Providing the infrastructure between machine and data scientist opens the door to gaining valuable insights as they happen. This implementation has been developed using docker to allow for a distributed system which not only provides a decoupled, fault tolerant method of building a ETL pipeline, but allows for future developments to be integrated far easier. This blog post will detail how we developed a data processing pipeline using Open source technologies to process publicly available data (https://www.kaggle.com/c/new-york-city-taxi-fare-prediction/data). The code is available on our Github (https://github.com/akquinet/nyc-taxi-streaming) to play around with. You can even adapt the pipeline for your own purposes easily due to the distributed architecture of the pipeline!

◆ ◆ ◆ ◆ ◆

**Exercise description:**
Repeat the taxi data pipeline excerpt in full, word for word. The records come from a separate, unrelated source.

◆ ◆ ◆ ◆ ◆

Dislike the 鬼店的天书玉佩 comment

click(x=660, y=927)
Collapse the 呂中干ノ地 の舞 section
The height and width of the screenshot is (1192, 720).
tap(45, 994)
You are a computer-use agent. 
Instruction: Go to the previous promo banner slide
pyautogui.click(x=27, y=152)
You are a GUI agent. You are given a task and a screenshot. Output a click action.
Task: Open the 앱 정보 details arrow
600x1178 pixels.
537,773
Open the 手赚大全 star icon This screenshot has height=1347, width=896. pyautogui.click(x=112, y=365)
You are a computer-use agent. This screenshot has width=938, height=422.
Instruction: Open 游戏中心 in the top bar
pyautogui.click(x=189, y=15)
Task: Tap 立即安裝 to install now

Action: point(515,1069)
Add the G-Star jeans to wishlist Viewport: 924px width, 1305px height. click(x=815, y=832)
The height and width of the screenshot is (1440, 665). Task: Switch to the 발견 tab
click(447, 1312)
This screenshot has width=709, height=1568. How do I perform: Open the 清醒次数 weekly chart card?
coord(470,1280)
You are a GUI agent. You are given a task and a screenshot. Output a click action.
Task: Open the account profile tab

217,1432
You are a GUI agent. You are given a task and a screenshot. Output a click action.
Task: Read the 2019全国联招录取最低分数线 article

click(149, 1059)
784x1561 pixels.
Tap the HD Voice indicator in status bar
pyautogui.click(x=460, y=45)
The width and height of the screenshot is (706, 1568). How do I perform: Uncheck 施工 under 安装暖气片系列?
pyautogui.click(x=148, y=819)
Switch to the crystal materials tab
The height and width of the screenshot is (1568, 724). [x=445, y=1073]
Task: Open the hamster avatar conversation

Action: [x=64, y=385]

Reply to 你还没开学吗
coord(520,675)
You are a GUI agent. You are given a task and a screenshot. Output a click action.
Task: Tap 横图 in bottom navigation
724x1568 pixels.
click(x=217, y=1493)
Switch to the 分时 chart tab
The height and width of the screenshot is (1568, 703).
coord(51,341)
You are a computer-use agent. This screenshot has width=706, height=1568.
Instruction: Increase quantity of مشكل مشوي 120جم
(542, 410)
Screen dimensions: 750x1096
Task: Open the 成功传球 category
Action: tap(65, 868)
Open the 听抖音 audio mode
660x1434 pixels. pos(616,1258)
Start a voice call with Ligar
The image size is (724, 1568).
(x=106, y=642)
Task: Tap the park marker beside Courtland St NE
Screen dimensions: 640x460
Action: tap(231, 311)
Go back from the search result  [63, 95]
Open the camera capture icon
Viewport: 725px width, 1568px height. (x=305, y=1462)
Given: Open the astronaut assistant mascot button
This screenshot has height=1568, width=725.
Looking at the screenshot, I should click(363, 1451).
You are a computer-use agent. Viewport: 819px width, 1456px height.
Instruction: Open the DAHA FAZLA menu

◆ ◆ ◆ ◆ ◆

**In response:**
Providing the infrastructure between machine and data scientist opens the door to gaining valuable insights as they happen. This implementation has been developed using docker to allow for a distributed system which not only provides a decoupled, fault tolerant method of building a ETL pipeline, but allows for future developments to be integrated far easier. This blog post will detail how we developed a data processing pipeline using Open source technologies to process publicly available data (https://www.kaggle.com/c/new-york-city-taxi-fare-prediction/data). The code is available on our Github (https://github.com/akquinet/nyc-taxi-streaming) to play around with. You can even adapt the pipeline for your own purposes easily due to the distributed architecture of the pipeline!